È naturale che costruzioni talora invasive come centrali elettriche, reti ferroviarie, termovalorizzatori, ecc. suscitino approvazioni e scontenti, aspettative e mugugni, nelle comunità locali. L’acronimo Nimby (“not in my backyard” ovvero “non nel giardino retrostante la mia casa”) sta proprio a indicare questo atteggiamento di opposizione a ciò che tocca gli interessi personali di una particolare categoria o comunità. Ma all’estero ciò raramente trascende in una sorta di guerra ideologica nel nome della quale ogni mezzo (anche violento, come nel caso della Tav) sembra ammissibile.
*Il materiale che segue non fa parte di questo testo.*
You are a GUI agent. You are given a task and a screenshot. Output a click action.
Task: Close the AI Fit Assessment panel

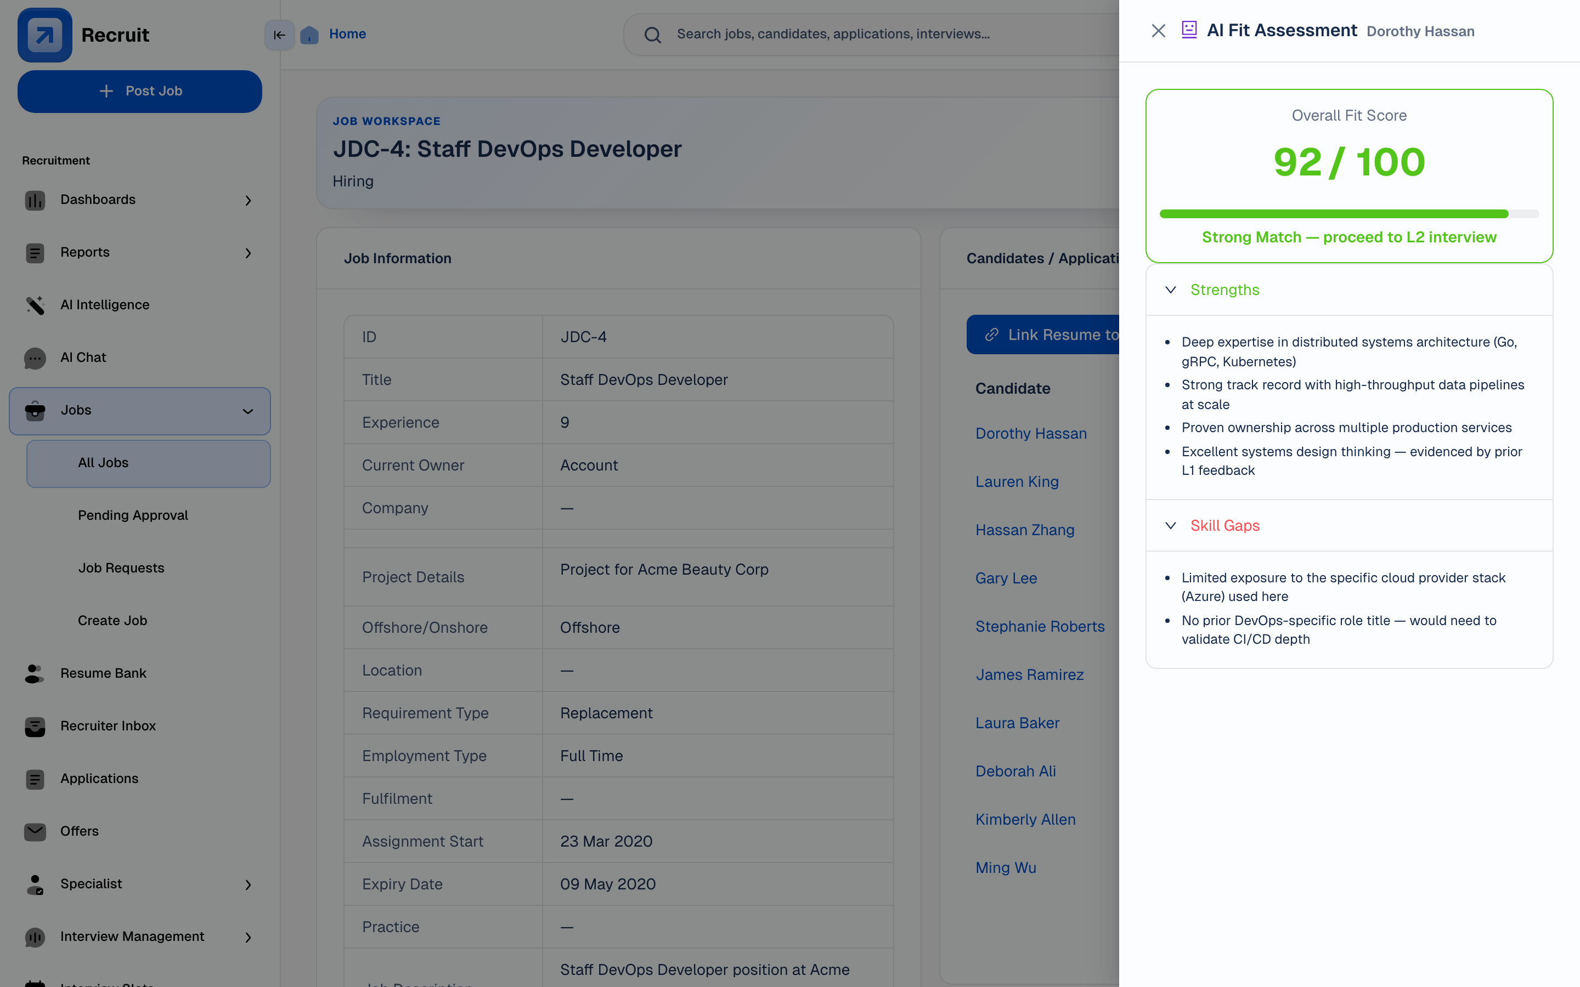(x=1158, y=31)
Chi, come lo scrittore Erri De Luca si è dichiarato pronto ad andare in galera se condannato per i suoi incitamenti a sabotare la Tav, viene marginalizzato, prima ancora (e forse senza bisogno) dell’intervento della magistratura.
La stessa battaglia per la riduzione degli stipendi pubblici, se da un lato è indice di una diffusa richiesta di sobrietà a fronte di compensi talvolta ingiustificatamente alti, è anche figlia di questa sfiducia. Se ti reputo inaffidabile, ti pagherò quel che meriti, cioè poco. Il paradosso però è che questa rischia di diventare una profezia che si auto avvera. Per tutte queste ragioni, è pertanto fondamentale ricostituire un clima di fiducia nell’amministrazione, nelle sue decisioni e nelle procedure sottostanti. Il tema degli stipendi ne è la conseguenza, ed è sbagliato concentrarsi solo su quelli. Bisogna partire dalle fondamenta: per restituire autorevolezza all’amministrazione bisogna disegnare procedure più snelle e più trasparenti e rendere visibili le responsabilità dei singoli uffici. Ma la trasparenza è troppo spesso solo uno slogan dietro il quale si nasconde il nulla.
Come nel caso della semplificazione, non è possibile garantire trasparenza con un mero atto di legge: serve piuttosto una pesante e onnicomprensiva ristrutturazione dei procedimenti, che inevitabilmente anche in questo caso vede nella digitalizzazione della PA il suo perno fondamentale.
Se Renzi riuscirà a ottenere questo risultato, la sua sarà stata una gloriosa rivoluzione anche culturale. Se tutto si risolverà nel mero taglio degli stipendi pubblici, quel che resterà sarà solo l’ennesima manovra di pura ragioneria.